» **INFORMATION SUPPLIED**:

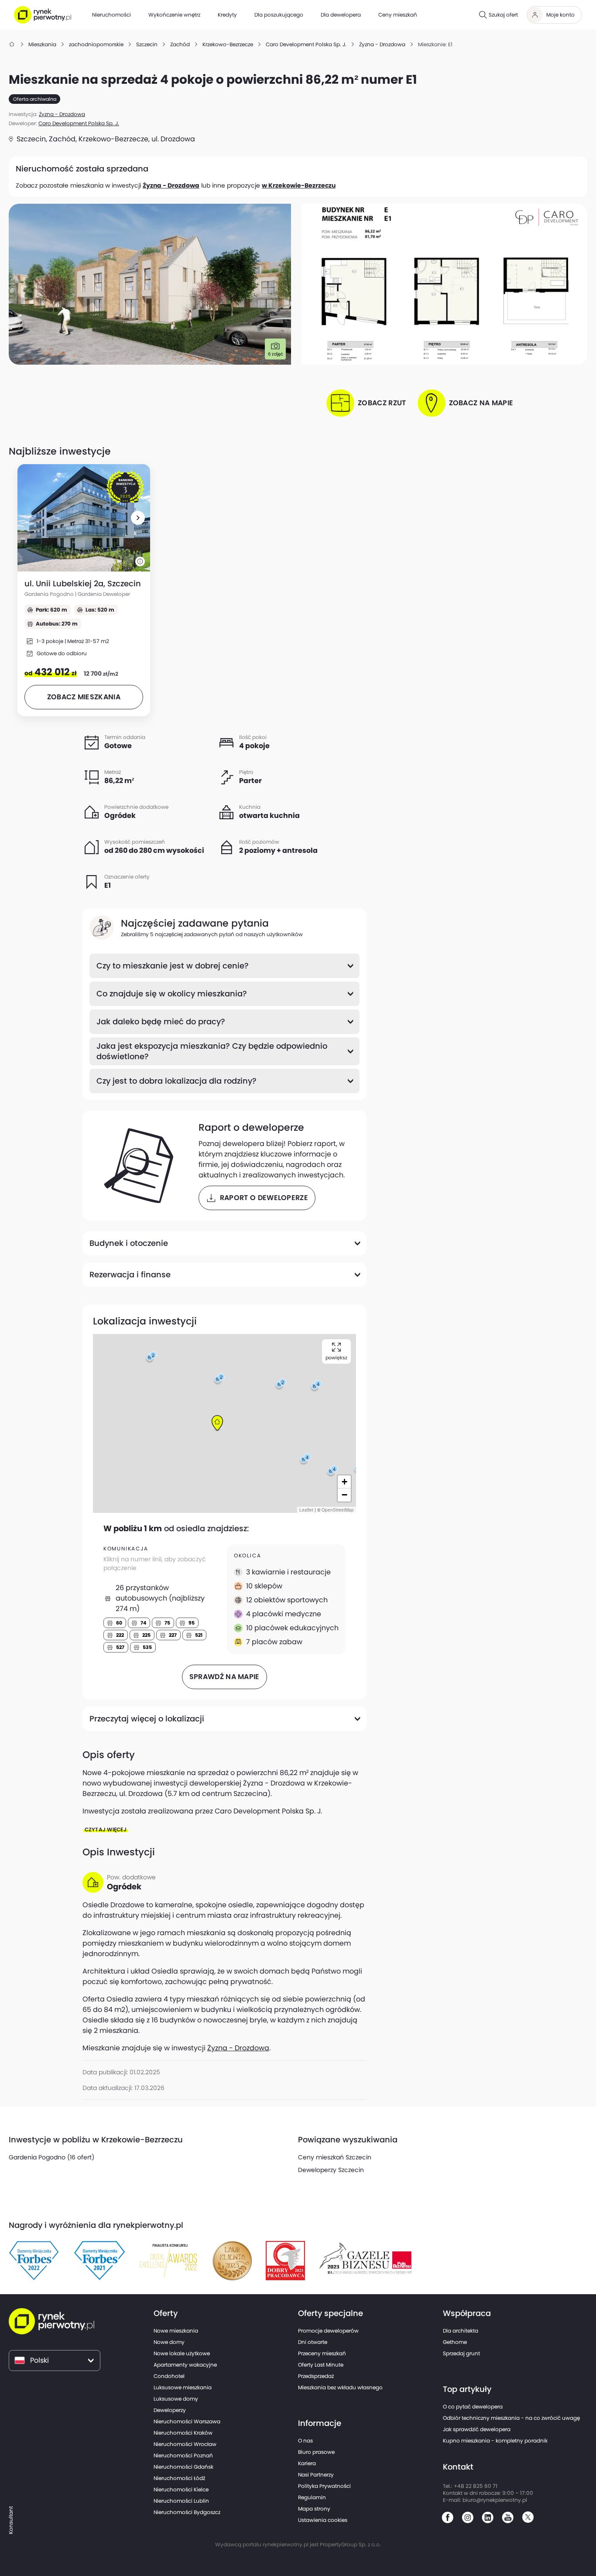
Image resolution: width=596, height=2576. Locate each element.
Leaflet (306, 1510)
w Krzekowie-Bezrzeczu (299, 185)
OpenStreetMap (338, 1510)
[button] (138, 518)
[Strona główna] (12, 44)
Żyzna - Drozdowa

» **TASK GOAL**:
Only the lines from the one containing "w Krzekowie-Bezrzeczu (299, 185)" to the end of the listing belong in the output, each reproduced exactly.

» **RESULT**:
w Krzekowie-Bezrzeczu (299, 185)
OpenStreetMap (338, 1510)
[button] (138, 518)
[Strona główna] (12, 44)
Żyzna - Drozdowa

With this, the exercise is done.